Ok, seems that it's clear what I should do next ;-)

2012/1/28 aaron morton <aa...@thelastpickle.com>

> There are no blockers to upgrading to 1.0.X.
>
> A
> -----------------
> Aaron Morton
> Freelance Developer
> @aaronmorton
> http://www.thelastpickle.com
>
> On 28/01/2012, at 7:48 AM, R. Verlangen wrote:
>
> Ok. Seems that an upgrade might fix these problems. Is Cassandra 1.x.x
> stable enough to upgrade for, or should we wait for a couple of weeks?
>
> 2012/1/27 Edward Capriolo <edlinuxg...@gmail.com>
>
>> I would not say that issuing restart after x days is a good idea. You are
>> mostly developing a superstition. You should find the source of the
>> problem. It could be jmx or thrift clients not closing connections. We
>> don't restart nodes on a regiment they work fine.
>>
>>
>> On Thursday, January 26, 2012, Mike Panchenko <m...@mihasya.com> wrote:
>> > There are two relevant bugs (that I know of), both resolved in somewhat
>> recent versions, which make somewhat regular restarts beneficial
>> > https://issues.apache.org/jira/browse/CASSANDRA-2868 (memory leak in
>> GCInspector, fixed in 0.7.9/0.8.5)
>> > https://issues.apache.org/jira/browse/CASSANDRA-2252 (heap
>> fragmentation due to the way memtables used to be allocated, refactored in
>> 1.0.0)
>> > Restarting daily is probably too frequent for either one of those
>> problems. We usually notice degraded performance in our ancient cluster
>> after ~2 weeks w/o a restart.
>> > As Aaron mentioned, if you have plenty of disk space, there's no reason
>> to worry about "cruft" sstables. The size of your active set is what
>> matters, and you can determine if that's getting too big by watching for
>> iowait (due to reads from the data partition) and/or paging activity of the
>> java process. When you hit that problem, the solution is to 1. try to tune
>> your caches and 2. add more nodes to spread the load. I'll reiterate -
>> looking at raw disk space usage should not be your guide for that.

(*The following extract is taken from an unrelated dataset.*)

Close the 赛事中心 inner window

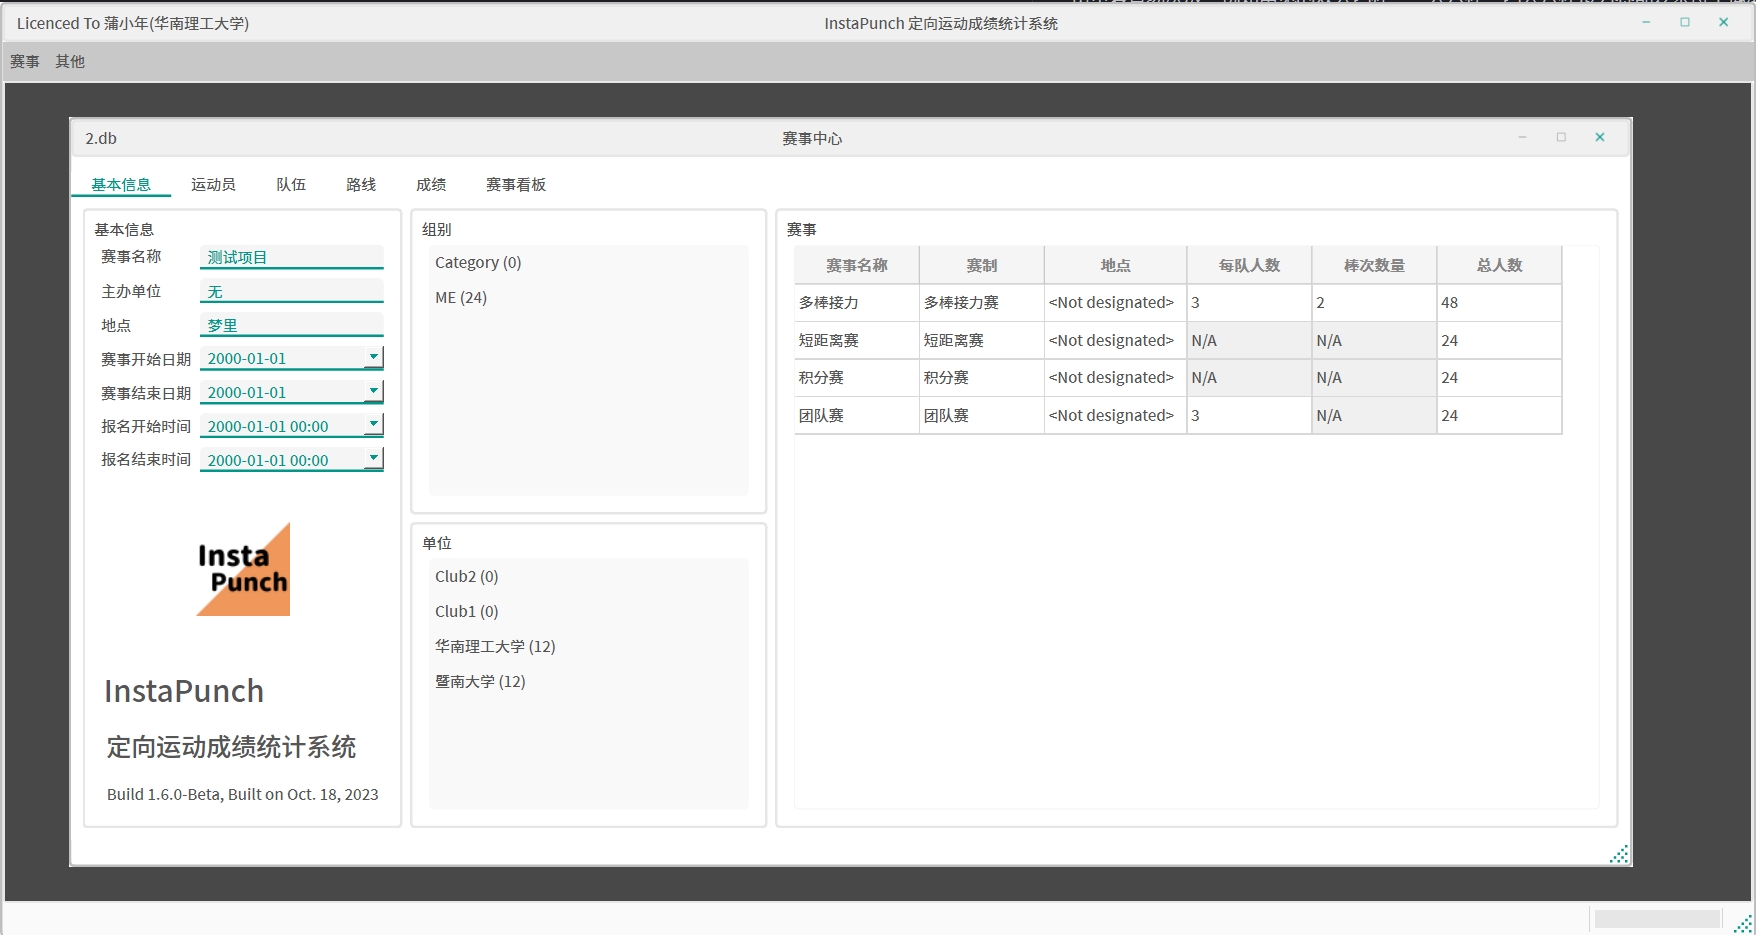click(x=1600, y=138)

>> > "Forcing" a gc generally works, but should not be relied upon (note
>> "suggest" in
>> http://docs.oracle.com/javase/6/docs/api/java/lang/System.html#gc()).

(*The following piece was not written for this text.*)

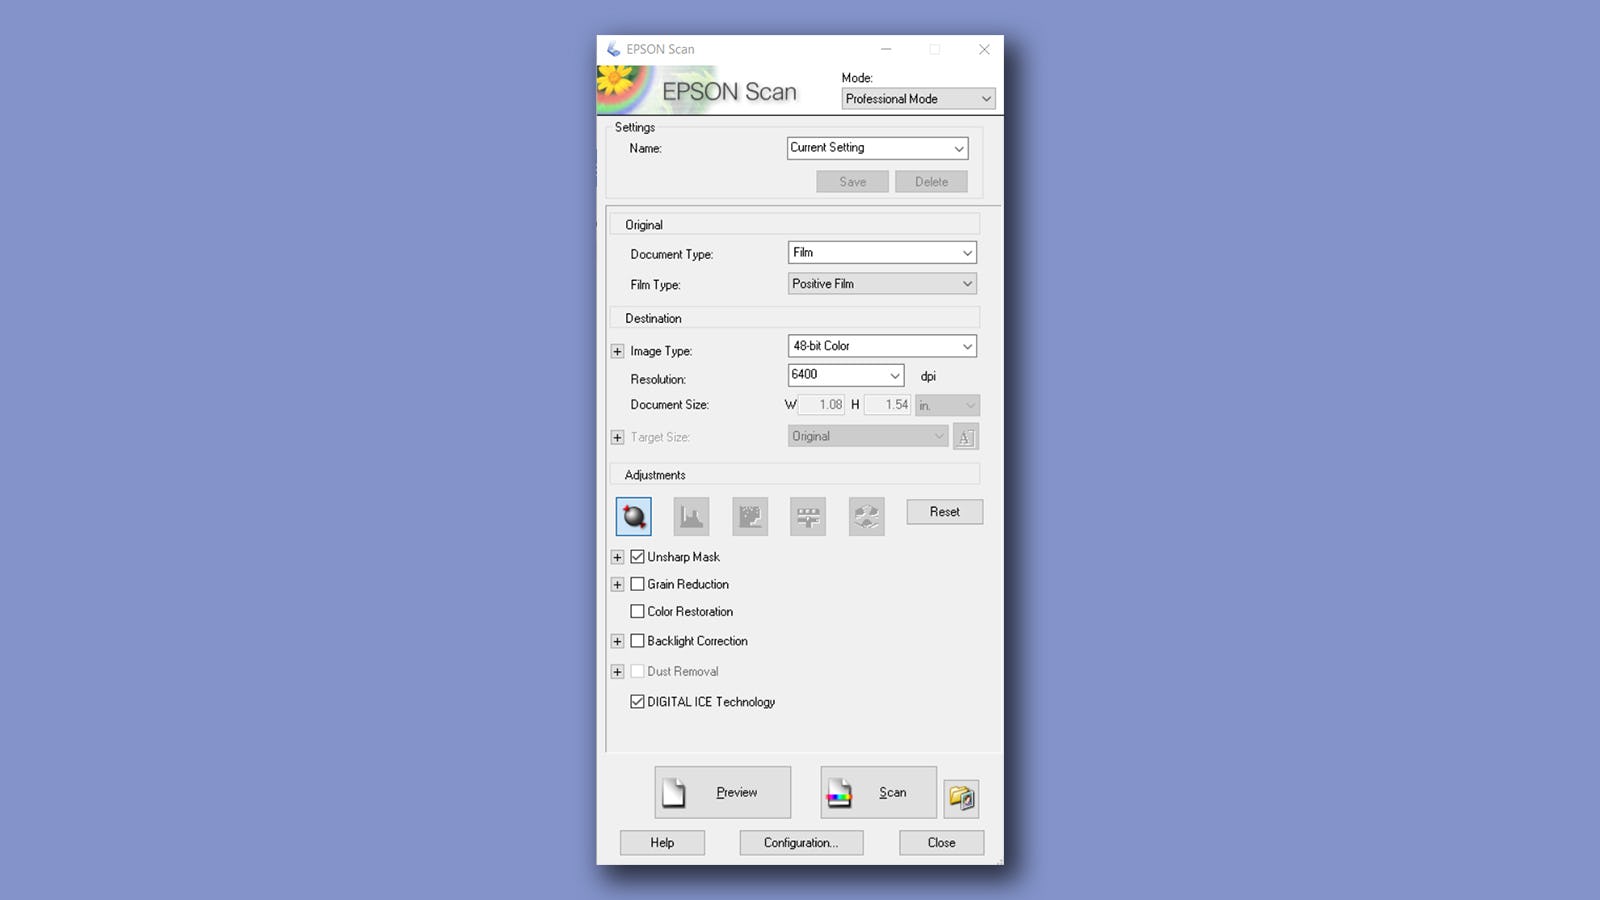Click the font size icon beside Target Size
Screen dimensions: 1600x900
coord(965,437)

>> It's great news that 1.0 uses a better mechanism for releasing unused
>> sstables.
>> > nodetool compact triggers a "major" compaction and is no longer a
>> recommended by datastax (details here
>> http://www.datastax.com/docs/1.0/operations/tuning#tuning-compactionbottom 
>> of the page).
>> > Hope this helps.
>> > Mike.
>> > On Wed, Jan 25, 2012 at 5:14 PM, aaron morton <aa...@thelastpickle.com>
>> wrote:
>> >
>> > That disk usage pattern is to be expected in pre 1.0 versions. Disk
>> usage is far less interesting than disk free space, if it's using 60 GB and
>> there is 200GB thats ok. If it's using 60Gb and there is 6MB free thats a
>> problem.
>> > In pre 1.0 the compacted files are deleted on disk by waiting for the
>> JVM do decide to GC all remaining references. If there is not enough space
>> (to store the total size of the files it is about to write or compact) on
>> disk GC is forced and the files are deleted. Otherwise they will get
>> deleted at some point in the future.
>> > In 1.0 files are reference counted and space is freed much sooner.
>> > With regard to regular maintenance, node tool cleanup remvos data from
>> a node that it is no longer a replica for. This is only of use when you
>> have done a token move.
>> > I would not recommend a daily restart of the cassandra process. You
>> will lose all the run time optimizations the JVM has made (i think the
>> mapped files pages will stay resident). As well as adding additional
>> entropy to the system which must be repaired via HH, RR or nodetool repair.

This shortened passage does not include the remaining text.